Kathleen Kane’s Office Cancels Porngate News Conference

Solicitor General Bruce Castor Jr. said the report on the email scandal was not comprehensive: "I didn’t want little pieces of the pie, and that’s what I got — I got a porno slice."

Pennsylvania Attorney General Kathleen Kane speaks with members of the media after her arrangement before a district judge, Thursday, Oct. 1, 2015, in Collegeville, Pa. Prosecutors added a new perjury count and other criminal charges Thursday against Kane, saying they found a signed document that contradicts her claims she never agreed to maintain secrecy of a grand jury investigation in 2009, before she took office. The Montgomery County district attorney charged her with felony perjury and two misdemeanors — false swearing and obstruction — based on a signed secrecy oath she signed shortly after taking office in early 2013.

A news conference scheduled for today at which Attorney General Kathleen Kane was expected to release preliminary findings of an investigation into the Porngate scandal has been cancelled.

Solicitor General Bruce Castor Jr. made the decision, which he announced via email yesterday. Castor said that the working draft of the report compiled by special prosecutor Douglas Gansler “was not comprehensive, and that too many of the emails provided in support of the working draft report were redacted.”

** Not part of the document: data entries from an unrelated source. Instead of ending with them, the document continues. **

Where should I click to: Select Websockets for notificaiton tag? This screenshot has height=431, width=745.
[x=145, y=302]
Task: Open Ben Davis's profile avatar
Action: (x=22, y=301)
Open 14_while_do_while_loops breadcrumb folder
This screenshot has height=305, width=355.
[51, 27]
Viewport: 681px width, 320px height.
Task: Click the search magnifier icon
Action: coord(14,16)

The best part: “I don’t care about the outcome of the report,” Castor told the Inquirer. “I just want it to be thorough and complete. I didn’t want little pieces of the pie, and that’s what I got: I got a porno slice.”

We repeat: A porno slice.

Kane hired Castor, the former Montgomery County District Attorney, as her top aide in March. Castor vowed to have the investigation wrapped up by Memorial Day.

Gansler, the former Maryland Attorney General who Kane appointed as special prosecutor for the “Porngate” case in December, has led the probe into the pornographic, misogynistic and racist emails sent and received on state computers. Gansler was expected to review more than 1 million email exchanges and determine whether any crimes had been committed.

Gansler told the Inquirer in April that he did not expect to call for anyone’s arrest because, though some government employees have violated workplace rules by exchanging porn, they may not have violated criminal statutes.

Castor’s hesitation to release the report raises questions about whether it will be truly independent, as Kane has promised. For his part, Castor dismissed that he was delaying the release of Gansler’s findings in effort to shape them, and both Gansler and Castor have stressed that their work is independent and that they are acting without consultation with Kane.

Another presentation will be scheduled over the summer, according to the Attorney General’s offoce.

The Porngate scandal has so far resulted in several resignations and early retirements as well as disciplinary action against at least 61 employees in the Attorney General’s office.